DATA SHOWN Block Start

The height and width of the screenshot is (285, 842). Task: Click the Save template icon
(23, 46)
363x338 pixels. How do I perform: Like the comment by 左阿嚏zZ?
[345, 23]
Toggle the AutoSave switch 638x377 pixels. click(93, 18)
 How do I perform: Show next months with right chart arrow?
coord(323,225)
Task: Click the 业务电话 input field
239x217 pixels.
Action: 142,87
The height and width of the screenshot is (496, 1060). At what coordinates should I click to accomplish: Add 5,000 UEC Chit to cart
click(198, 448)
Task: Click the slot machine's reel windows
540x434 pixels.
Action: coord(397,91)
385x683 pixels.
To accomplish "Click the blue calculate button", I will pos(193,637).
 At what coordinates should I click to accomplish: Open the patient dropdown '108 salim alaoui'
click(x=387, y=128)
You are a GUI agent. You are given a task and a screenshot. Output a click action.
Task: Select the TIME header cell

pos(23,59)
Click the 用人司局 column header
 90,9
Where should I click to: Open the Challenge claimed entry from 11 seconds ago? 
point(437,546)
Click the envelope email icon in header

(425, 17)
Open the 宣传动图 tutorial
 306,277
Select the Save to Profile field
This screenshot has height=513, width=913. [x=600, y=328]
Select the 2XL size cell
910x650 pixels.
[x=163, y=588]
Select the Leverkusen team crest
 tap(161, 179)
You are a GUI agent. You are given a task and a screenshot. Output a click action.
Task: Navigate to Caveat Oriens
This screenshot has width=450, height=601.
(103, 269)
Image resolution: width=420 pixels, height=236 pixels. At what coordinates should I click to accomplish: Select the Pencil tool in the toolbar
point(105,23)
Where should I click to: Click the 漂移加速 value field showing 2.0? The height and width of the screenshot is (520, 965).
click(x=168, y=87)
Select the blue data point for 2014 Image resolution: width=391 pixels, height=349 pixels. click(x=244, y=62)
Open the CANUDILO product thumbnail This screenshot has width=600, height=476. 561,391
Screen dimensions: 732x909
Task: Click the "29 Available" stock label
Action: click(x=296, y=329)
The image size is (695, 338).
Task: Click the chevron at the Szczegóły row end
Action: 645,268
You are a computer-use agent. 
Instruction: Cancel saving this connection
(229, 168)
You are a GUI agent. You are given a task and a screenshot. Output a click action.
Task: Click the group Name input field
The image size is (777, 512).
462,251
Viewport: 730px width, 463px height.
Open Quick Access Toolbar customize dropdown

DATA SHOWN Block End

* **TASK OBJECTIVE**
Retype the entries word for word.

* **OUTPUT BELOW**
The height and width of the screenshot is (285, 842). Task: Click the Save template icon
(23, 46)
363x338 pixels. How do I perform: Like the comment by 左阿嚏zZ?
[345, 23]
Toggle the AutoSave switch 638x377 pixels. click(93, 18)
 How do I perform: Show next months with right chart arrow?
coord(323,225)
Task: Click the 业务电话 input field
239x217 pixels.
Action: 142,87
The height and width of the screenshot is (496, 1060). At what coordinates should I click to accomplish: Add 5,000 UEC Chit to cart
click(198, 448)
Task: Click the slot machine's reel windows
540x434 pixels.
Action: coord(397,91)
385x683 pixels.
To accomplish "Click the blue calculate button", I will pos(193,637).
 At what coordinates should I click to accomplish: Open the patient dropdown '108 salim alaoui'
click(x=387, y=128)
You are a GUI agent. You are given a task and a screenshot. Output a click action.
Task: Select the TIME header cell

pos(23,59)
Click the 用人司局 column header
 90,9
Where should I click to: Open the Challenge claimed entry from 11 seconds ago? 
point(437,546)
Click the envelope email icon in header

(425, 17)
Open the 宣传动图 tutorial
 306,277
Select the Save to Profile field
This screenshot has height=513, width=913. [x=600, y=328]
Select the 2XL size cell
910x650 pixels.
[x=163, y=588]
Select the Leverkusen team crest
 tap(161, 179)
You are a GUI agent. You are given a task and a screenshot. Output a click action.
Task: Navigate to Caveat Oriens
This screenshot has width=450, height=601.
(103, 269)
Image resolution: width=420 pixels, height=236 pixels. At what coordinates should I click to accomplish: Select the Pencil tool in the toolbar
point(105,23)
Where should I click to: Click the 漂移加速 value field showing 2.0? The height and width of the screenshot is (520, 965).
click(x=168, y=87)
Select the blue data point for 2014 Image resolution: width=391 pixels, height=349 pixels. click(x=244, y=62)
Open the CANUDILO product thumbnail This screenshot has width=600, height=476. 561,391
Screen dimensions: 732x909
Task: Click the "29 Available" stock label
Action: click(x=296, y=329)
The image size is (695, 338).
Task: Click the chevron at the Szczegóły row end
Action: 645,268
You are a computer-use agent. 
Instruction: Cancel saving this connection
(229, 168)
You are a GUI agent. You are given a task and a screenshot. Output a click action.
Task: Click the group Name input field
The image size is (777, 512).
462,251
Viewport: 730px width, 463px height.
Open Quick Access Toolbar customize dropdown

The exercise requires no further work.